## Your assignment:
Could you write out exactly, and only, the lines from the one containing "Viewport: 1445px width, 565px" through the last line of the data, leaving out all pictures?
───── Supplied entries
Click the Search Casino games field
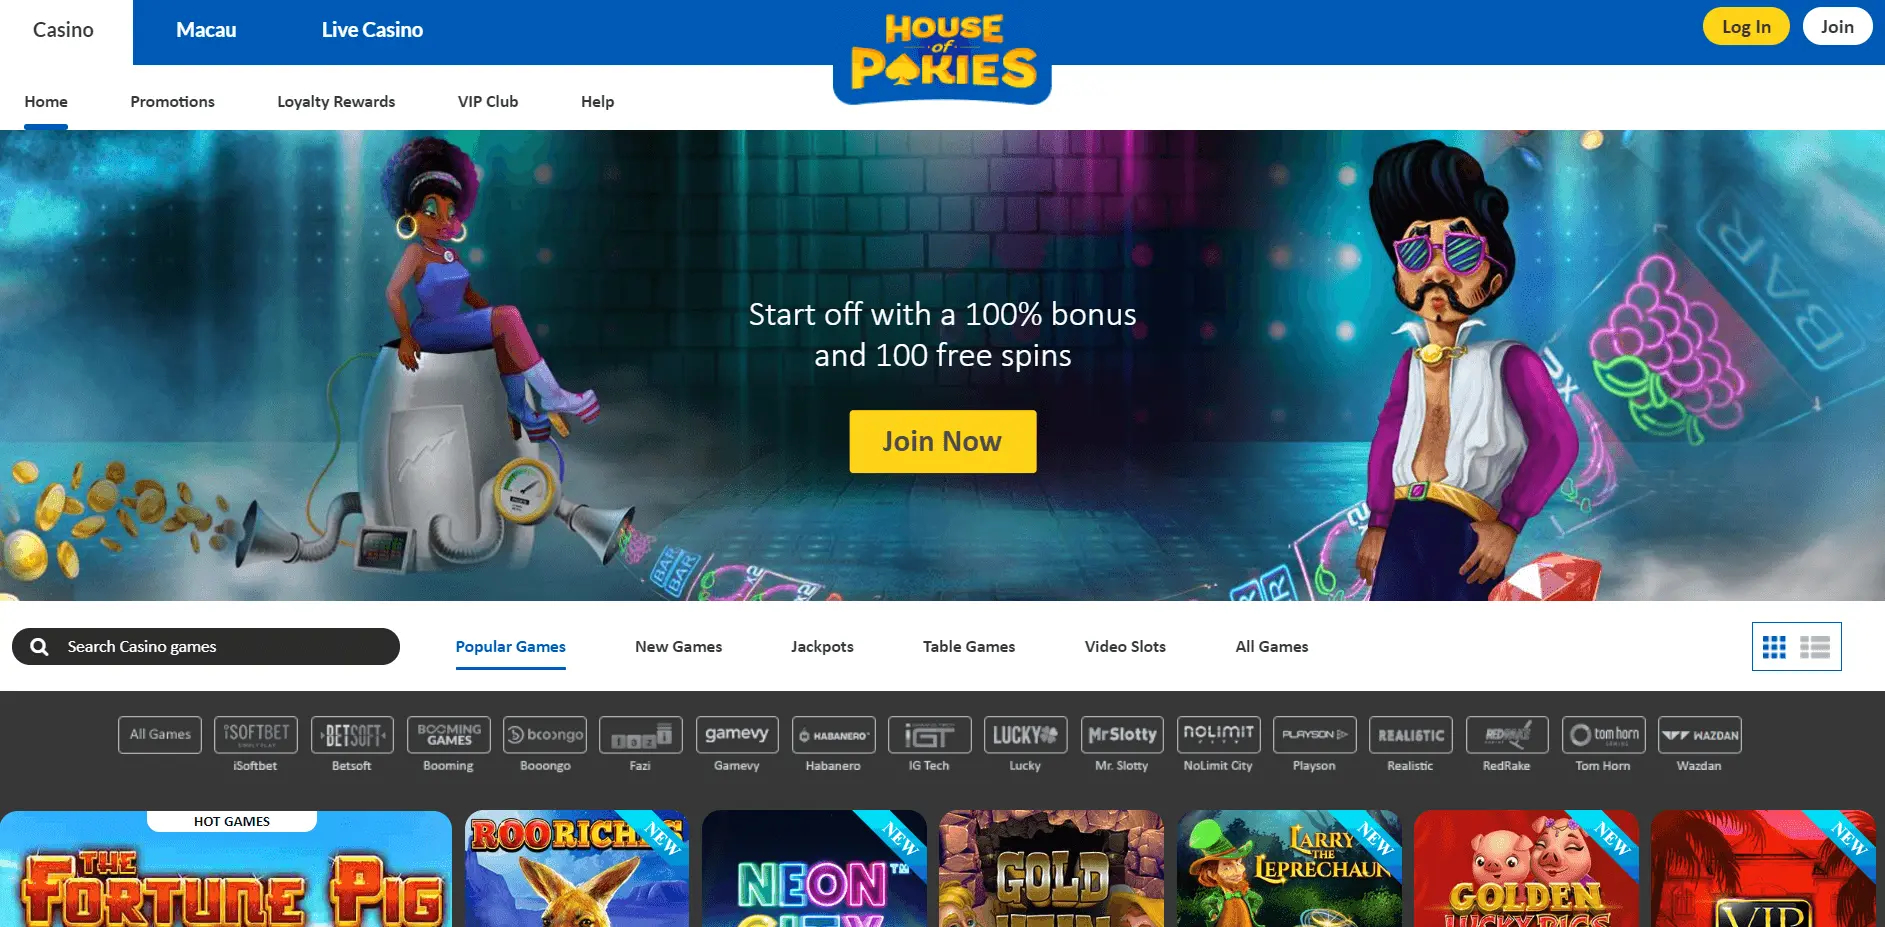Screen dimensions: 1885x927 [x=206, y=647]
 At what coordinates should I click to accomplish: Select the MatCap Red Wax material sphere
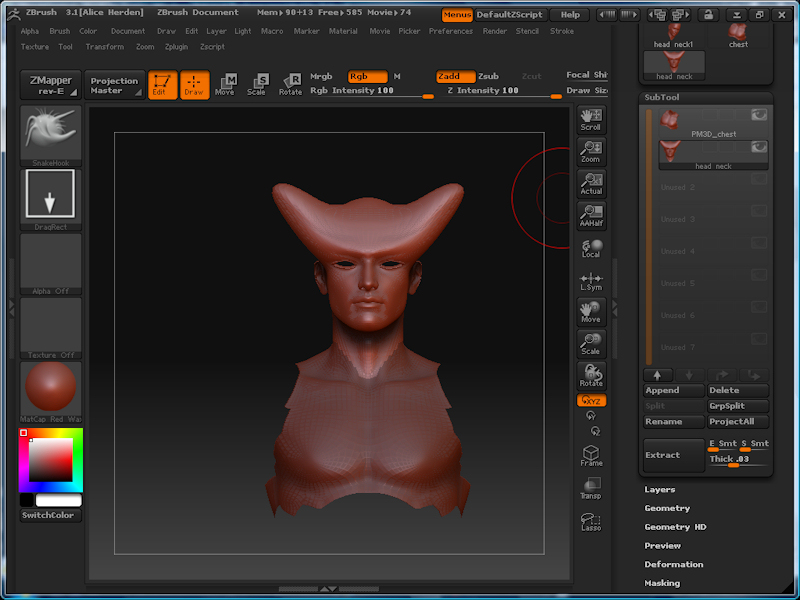tap(49, 388)
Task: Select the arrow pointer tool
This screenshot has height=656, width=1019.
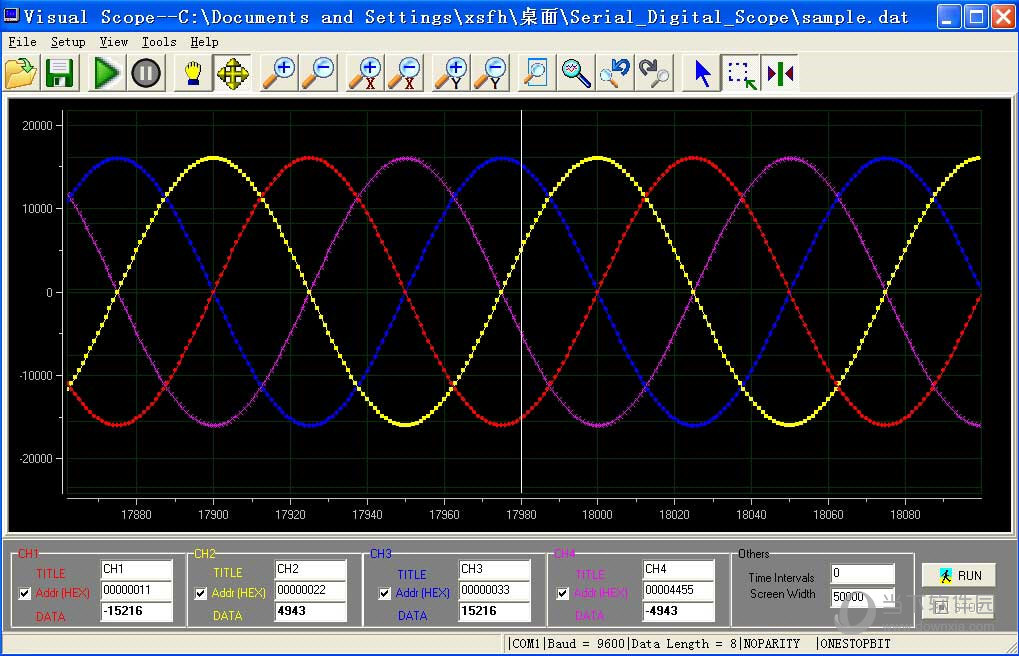Action: coord(700,72)
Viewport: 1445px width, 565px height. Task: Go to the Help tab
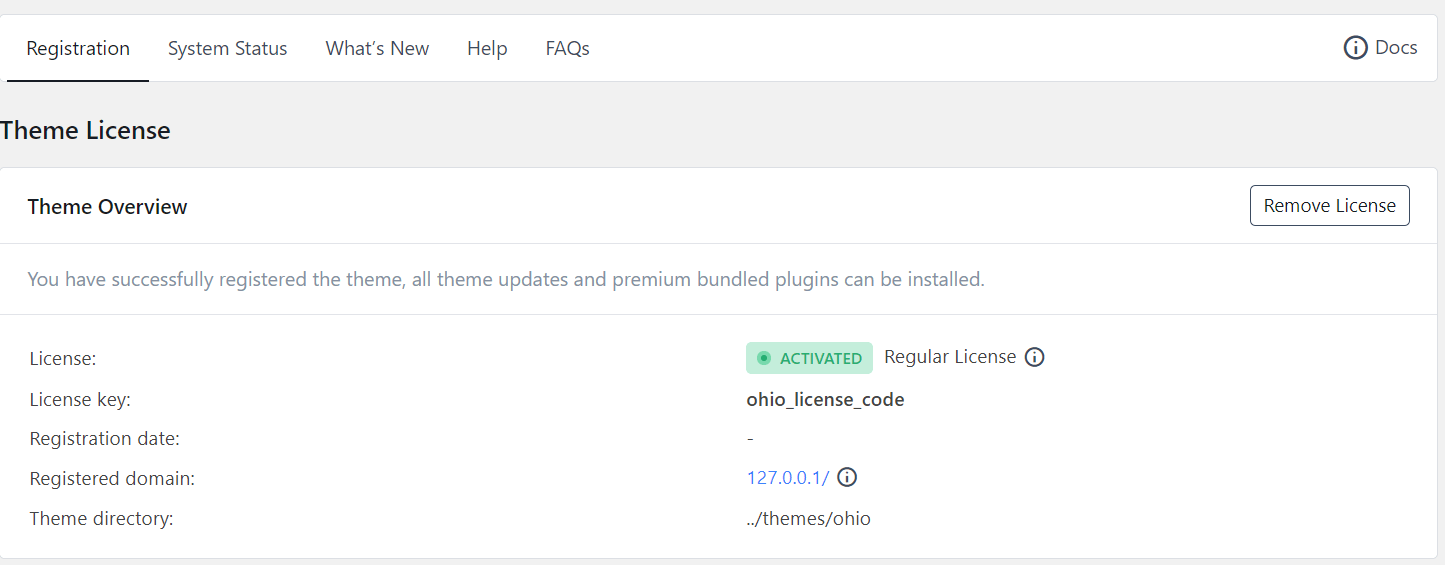[x=487, y=48]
──────────
## Solution to the exercise:
Viewport: 1445px width, 565px height. Task: Go to the Help tab
[x=487, y=48]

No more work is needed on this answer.